President Trump also emphasized the need to reduce front end demand and called for additional investment for development of non-addictive pain killers. He discussed the specific goals around overprescribing and focus on evidence-based treatment, suggesting that the Administration would use its authority in various public health care and insurance programs to support these goals. Lastly, the President applauded ADAPT Pharm®, maker of NARCAN® (naloxone HCl) which announced it will provide free NARCAN® supplies to all high schools, colleges and universities in the United States free of charge and support education and awareness programs.
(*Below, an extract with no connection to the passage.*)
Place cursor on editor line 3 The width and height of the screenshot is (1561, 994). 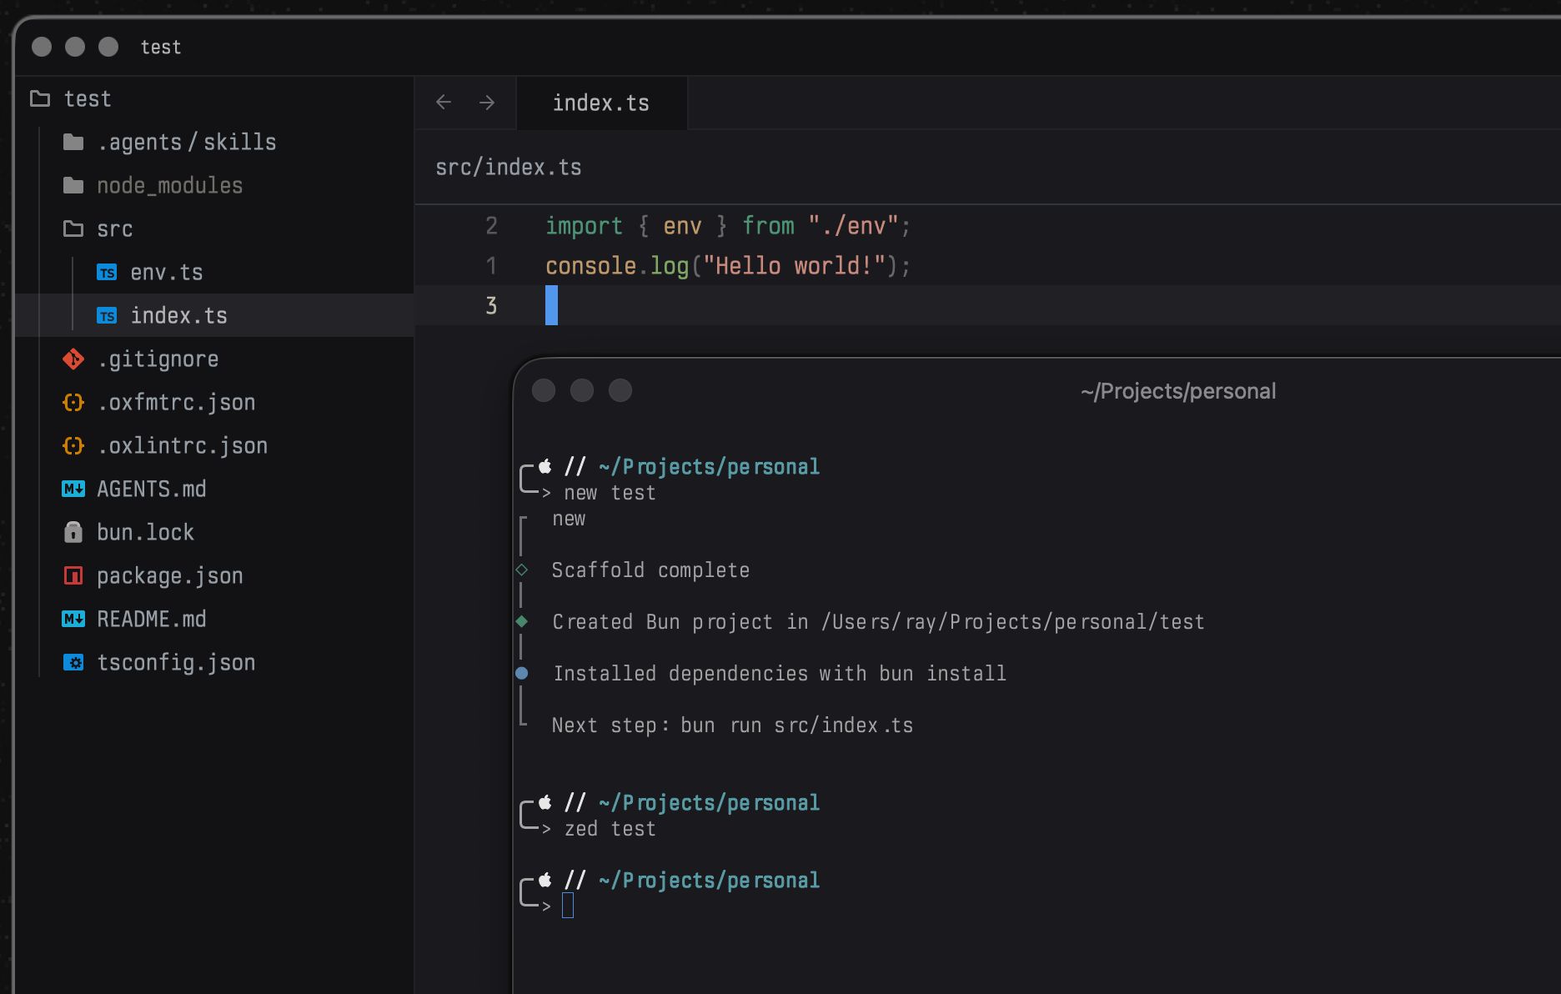click(750, 306)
Congress Presses CMS to Address Medicaid Drug Misclassification, Narrow Exceptions

A bipartisan group of lawmakers from the House and Senate sent a letter to Centers for Medicare and Medicaid Services (CMS) Administrator Seema Verma last Thursday, requesting additional information on CMS’s oversight of the Medicaid Drug Rebate Program (MDRP).  The letter follows a Department of Health and Human Services (HHS) Office of Inspector General (OIG) report showing a possible loss of $1.3 billion in rebates for just ten drugs and an established history of congressional interest in the issue, which was amplified by drugmaker Mylan’s misclassification of their epinephrine auto-injector, EpiPen, in a way that forced state Medicaid programs to pay a higher price for the drug. The letter was signed by leaders of the Senate Finance Committee, House Energy and Commerce Committee and Health Subcommittee, and House Oversight and Investigations Health Subcommittee.

Several of the members, particularly Sen. Grassley, have been holding CMS’s feet to the fire around the misclassification controversy and related issues. The letter appears to formalize the conversations and requests that members have made to CMS for more than a year.
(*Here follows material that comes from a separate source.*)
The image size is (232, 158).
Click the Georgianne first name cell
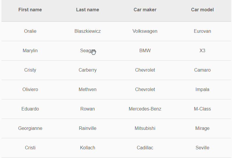pos(30,128)
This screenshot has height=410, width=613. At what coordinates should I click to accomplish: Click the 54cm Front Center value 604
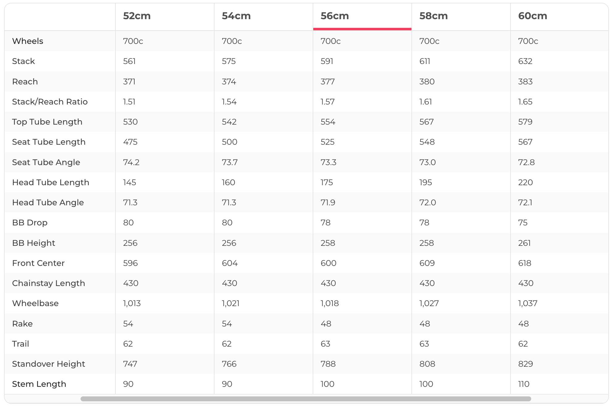pos(230,263)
Among the requests the health leaders made to CMS were: (1) improve transparency surrounding the breadth of the misclassification issue and drug pricing; (2) notify the members of CMS’s plan to address the OIG report’s findings and recommendations; (3) clarify whether the administration needed greater authority to address misclassification offenders; and (4) provide information about the “narrow exceptions” process the agency is utilizing to consider a drug manufacturer’s request to continue to classify a drug approved under the New Drug Application as a non-innovator.